Records provided:
►

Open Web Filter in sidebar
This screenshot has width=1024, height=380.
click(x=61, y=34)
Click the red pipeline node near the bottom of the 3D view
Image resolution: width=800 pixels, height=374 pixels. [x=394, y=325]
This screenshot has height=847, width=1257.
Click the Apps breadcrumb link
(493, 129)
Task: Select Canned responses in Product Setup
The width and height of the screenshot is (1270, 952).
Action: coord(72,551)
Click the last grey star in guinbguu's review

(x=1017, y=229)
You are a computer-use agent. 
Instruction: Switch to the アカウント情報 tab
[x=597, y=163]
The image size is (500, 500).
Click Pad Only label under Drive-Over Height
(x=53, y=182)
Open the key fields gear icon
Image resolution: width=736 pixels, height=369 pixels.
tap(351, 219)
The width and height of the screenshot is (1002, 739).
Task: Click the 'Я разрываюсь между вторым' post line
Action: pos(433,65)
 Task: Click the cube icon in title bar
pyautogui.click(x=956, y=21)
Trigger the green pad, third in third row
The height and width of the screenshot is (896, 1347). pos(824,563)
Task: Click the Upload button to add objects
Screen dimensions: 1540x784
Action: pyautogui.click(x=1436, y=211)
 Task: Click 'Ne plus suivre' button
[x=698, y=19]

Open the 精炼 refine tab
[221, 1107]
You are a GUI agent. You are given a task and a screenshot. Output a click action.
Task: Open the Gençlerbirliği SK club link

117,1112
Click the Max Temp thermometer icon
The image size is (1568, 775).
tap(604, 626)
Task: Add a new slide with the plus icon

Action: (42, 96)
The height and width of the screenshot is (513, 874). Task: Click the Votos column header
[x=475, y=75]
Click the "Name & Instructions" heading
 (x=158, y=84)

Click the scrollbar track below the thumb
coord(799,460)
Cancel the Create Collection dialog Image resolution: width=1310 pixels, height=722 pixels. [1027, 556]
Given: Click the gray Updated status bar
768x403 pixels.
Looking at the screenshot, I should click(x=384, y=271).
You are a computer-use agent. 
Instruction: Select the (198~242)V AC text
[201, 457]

◄

What you need to do:
The answer must restate all of the entries exactly.

Exercise solution:
Open Web Filter in sidebar
This screenshot has width=1024, height=380.
click(x=61, y=34)
Click the red pipeline node near the bottom of the 3D view
Image resolution: width=800 pixels, height=374 pixels. [x=394, y=325]
This screenshot has height=847, width=1257.
Click the Apps breadcrumb link
(493, 129)
Task: Select Canned responses in Product Setup
The width and height of the screenshot is (1270, 952).
Action: coord(72,551)
Click the last grey star in guinbguu's review

(x=1017, y=229)
You are a computer-use agent. 
Instruction: Switch to the アカウント情報 tab
[x=597, y=163]
The image size is (500, 500).
Click Pad Only label under Drive-Over Height
(x=53, y=182)
Open the key fields gear icon
Image resolution: width=736 pixels, height=369 pixels.
tap(351, 219)
The width and height of the screenshot is (1002, 739).
Task: Click the 'Я разрываюсь между вторым' post line
Action: pos(433,65)
 Task: Click the cube icon in title bar
pyautogui.click(x=956, y=21)
Trigger the green pad, third in third row
The height and width of the screenshot is (896, 1347). pos(824,563)
Task: Click the Upload button to add objects
Screen dimensions: 1540x784
Action: pyautogui.click(x=1436, y=211)
 Task: Click 'Ne plus suivre' button
[x=698, y=19]

Open the 精炼 refine tab
[221, 1107]
You are a GUI agent. You are given a task and a screenshot. Output a click action.
Task: Open the Gençlerbirliği SK club link

117,1112
Click the Max Temp thermometer icon
The image size is (1568, 775).
tap(604, 626)
Task: Add a new slide with the plus icon

Action: (42, 96)
The height and width of the screenshot is (513, 874). Task: Click the Votos column header
[x=475, y=75]
Click the "Name & Instructions" heading
 (x=158, y=84)

Click the scrollbar track below the thumb
coord(799,460)
Cancel the Create Collection dialog Image resolution: width=1310 pixels, height=722 pixels. [1027, 556]
Given: Click the gray Updated status bar
768x403 pixels.
Looking at the screenshot, I should click(x=384, y=271).
You are a computer-use agent. 
Instruction: Select the (198~242)V AC text
[201, 457]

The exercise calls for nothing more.